La ligue n’est pas aussi pro-UE que Meloni l’a affirmé jusqu’à présent et pourrait causer de nouvelles perturbations si l’Italie ne progresse pas dans la gestion des migrations. En créant un problème avec Ocean Viking et en faisant connaître son opposition au système actuel, le gouvernement Meloni s’est peut-être fixé un objectif qu’il ne peut pas atteindre. Le gouvernement de David Cameron au Royaume-Uni a commis une erreur similaire lorsqu’il a promis de réduire l’immigration nette à « des dizaines de milliers » – ce qu’il n’a clairement pas pu, et le peuple britannique a effectivement fait son choix en votant pour le Brexit.

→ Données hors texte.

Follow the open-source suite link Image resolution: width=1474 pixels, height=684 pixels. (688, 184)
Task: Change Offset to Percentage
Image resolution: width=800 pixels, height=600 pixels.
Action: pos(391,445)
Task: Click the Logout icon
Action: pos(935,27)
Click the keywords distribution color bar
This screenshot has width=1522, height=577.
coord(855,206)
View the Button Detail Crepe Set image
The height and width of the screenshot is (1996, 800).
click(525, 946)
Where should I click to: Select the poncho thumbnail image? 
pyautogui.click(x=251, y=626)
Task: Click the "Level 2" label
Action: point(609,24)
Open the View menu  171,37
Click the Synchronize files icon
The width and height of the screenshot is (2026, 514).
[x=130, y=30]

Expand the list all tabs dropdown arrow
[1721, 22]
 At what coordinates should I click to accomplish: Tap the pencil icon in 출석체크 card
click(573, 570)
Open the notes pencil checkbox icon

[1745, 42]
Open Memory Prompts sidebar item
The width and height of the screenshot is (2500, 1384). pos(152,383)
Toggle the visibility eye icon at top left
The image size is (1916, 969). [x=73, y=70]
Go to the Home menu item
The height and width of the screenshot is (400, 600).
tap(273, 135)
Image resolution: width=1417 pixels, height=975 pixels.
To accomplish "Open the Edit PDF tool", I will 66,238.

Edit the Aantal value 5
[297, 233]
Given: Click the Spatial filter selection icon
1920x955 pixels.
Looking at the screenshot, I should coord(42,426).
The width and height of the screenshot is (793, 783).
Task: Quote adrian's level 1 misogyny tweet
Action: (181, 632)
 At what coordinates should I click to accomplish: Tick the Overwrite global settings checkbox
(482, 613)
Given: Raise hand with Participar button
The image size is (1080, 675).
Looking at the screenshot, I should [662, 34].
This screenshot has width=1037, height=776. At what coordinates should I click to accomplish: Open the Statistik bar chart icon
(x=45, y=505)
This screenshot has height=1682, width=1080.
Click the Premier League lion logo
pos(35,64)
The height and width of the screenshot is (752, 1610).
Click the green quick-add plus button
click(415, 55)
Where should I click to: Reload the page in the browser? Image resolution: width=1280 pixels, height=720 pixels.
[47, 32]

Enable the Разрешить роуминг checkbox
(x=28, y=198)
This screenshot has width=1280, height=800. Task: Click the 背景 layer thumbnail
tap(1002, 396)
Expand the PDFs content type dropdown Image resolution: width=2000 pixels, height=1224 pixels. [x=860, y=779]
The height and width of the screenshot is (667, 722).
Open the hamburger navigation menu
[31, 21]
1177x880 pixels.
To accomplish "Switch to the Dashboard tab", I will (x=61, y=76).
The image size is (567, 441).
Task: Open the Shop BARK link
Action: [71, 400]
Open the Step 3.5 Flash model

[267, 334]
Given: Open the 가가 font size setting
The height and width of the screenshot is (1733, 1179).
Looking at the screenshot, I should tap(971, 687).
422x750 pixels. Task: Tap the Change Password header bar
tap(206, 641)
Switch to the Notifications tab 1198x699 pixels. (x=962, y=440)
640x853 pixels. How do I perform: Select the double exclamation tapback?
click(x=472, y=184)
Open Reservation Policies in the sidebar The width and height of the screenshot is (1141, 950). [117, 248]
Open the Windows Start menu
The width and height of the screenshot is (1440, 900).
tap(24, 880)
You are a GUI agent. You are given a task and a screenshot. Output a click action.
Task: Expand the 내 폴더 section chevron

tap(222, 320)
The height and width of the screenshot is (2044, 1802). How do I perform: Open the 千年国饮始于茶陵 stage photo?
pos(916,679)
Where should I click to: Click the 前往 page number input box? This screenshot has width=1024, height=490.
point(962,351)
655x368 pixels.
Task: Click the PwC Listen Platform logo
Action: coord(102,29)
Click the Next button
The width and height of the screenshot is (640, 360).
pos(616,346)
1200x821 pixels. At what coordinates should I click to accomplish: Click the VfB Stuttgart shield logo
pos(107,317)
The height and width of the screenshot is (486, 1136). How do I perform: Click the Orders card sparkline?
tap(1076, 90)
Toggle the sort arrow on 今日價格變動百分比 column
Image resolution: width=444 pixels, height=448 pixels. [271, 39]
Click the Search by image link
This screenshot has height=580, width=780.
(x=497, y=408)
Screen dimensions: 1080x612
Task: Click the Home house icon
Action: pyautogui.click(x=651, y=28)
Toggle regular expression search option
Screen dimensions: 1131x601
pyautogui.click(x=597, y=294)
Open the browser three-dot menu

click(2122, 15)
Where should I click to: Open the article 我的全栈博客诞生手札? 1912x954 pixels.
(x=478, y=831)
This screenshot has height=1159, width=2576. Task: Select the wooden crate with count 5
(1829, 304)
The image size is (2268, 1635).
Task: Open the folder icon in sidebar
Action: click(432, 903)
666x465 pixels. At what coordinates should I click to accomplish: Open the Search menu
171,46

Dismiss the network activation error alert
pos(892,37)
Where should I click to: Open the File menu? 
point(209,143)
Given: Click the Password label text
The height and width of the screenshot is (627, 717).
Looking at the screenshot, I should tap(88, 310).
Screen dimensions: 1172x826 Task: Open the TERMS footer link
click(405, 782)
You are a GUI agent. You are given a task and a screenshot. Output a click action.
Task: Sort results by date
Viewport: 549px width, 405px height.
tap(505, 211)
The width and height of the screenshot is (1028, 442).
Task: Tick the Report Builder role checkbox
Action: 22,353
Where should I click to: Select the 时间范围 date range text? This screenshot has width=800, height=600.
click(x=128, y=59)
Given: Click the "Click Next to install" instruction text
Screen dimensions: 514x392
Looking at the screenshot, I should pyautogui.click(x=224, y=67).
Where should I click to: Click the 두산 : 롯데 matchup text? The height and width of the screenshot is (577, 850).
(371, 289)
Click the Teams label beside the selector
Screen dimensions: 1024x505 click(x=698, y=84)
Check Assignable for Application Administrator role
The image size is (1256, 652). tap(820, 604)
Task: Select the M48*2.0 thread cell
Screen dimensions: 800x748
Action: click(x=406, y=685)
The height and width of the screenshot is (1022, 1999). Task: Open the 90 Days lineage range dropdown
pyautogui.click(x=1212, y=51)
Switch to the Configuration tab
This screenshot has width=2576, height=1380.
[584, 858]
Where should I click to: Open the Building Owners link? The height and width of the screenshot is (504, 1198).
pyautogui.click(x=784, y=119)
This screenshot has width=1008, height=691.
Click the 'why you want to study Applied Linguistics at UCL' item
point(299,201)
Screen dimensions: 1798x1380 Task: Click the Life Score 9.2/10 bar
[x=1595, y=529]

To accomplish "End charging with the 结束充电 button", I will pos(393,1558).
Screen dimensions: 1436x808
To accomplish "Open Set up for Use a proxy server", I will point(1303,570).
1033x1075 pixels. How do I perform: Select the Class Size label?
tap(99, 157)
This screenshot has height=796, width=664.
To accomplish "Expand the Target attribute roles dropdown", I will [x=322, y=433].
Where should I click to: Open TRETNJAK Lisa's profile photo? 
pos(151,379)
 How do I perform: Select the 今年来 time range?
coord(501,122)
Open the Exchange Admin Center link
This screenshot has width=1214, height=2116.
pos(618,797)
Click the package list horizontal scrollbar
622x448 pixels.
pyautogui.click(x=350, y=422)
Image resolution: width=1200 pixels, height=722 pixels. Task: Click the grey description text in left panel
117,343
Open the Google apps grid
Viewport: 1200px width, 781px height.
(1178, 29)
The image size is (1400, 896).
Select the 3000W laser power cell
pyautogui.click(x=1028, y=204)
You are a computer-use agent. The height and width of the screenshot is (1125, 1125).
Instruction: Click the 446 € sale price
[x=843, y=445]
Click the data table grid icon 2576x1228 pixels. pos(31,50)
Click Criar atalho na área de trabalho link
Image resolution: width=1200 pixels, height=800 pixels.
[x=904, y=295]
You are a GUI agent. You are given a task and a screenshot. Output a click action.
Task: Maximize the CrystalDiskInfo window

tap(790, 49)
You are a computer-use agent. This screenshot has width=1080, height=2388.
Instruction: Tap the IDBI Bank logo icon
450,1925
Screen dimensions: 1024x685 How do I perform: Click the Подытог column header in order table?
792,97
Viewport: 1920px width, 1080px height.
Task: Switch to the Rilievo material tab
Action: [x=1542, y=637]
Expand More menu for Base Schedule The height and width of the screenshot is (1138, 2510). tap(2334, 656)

Le gouvernement peut également être vulnérable sur d’autres fronts. Alors que la position de l’Italie sur la Russie aujourd’hui peut fournir un espace sûr à Meloni pour adopter une position crédible aux yeux de l’UE, de l’OTAN et des États-Unis, rien ne garantit que Salvini restera également engagé. Dans un scénario de guerre prolongée, une inflation élevée et la hausse des coûts de l’énergie pourraient rendre difficile l’appel au public italien – et fournir des munitions à Salvini. Et au-delà du gouvernement : alors que le Parti démocrate d’opposition dirigé par Enrico Letta soutient actuellement le gouvernement en Ukraine, il élira un nouveau chef l’année prochaine. Certaines déclarations de candidats potentiels suggèrent que cela pourrait conduire à un glissement progressif vers des positions moins interventionnistes et plus « pacifistes ». Le Parti démocrate, à son tour, pourrait perdre moins de soutien pour reconnaître la Russie comme un agresseur et soutenir la justice pour l’Ukraine.
Meloni pourrait essayer de poursuivre son « approche réaliste de la Russie » en soutenant de manière constructive la réponse de l’UE à la guerre et en défendant la souveraineté et la sécurité européennes. Cependant, le Premier ministre aurait déjà expérimenté une approche « immigré-populiste », qui est en fait au cœur de son parti, les Frères d’Italie, ainsi que de la Lega. À un moment donné, il peut être obligé de choisir entre eux. Sa participation à la COP27, au G20 et au récent G7 – et sa capacité à s’inscrire dans des cadres multilatéraux d’action et de prise de décision – pourraient la propulser dans une direction, quitte à en tirer une autre. Mais une fois qu’elle aura pris sa décision, Meloni pourrait perdre soit des amis en Europe, soit le partenaire de la coalition sur lequel elle compte si fortement pour rester au pouvoir.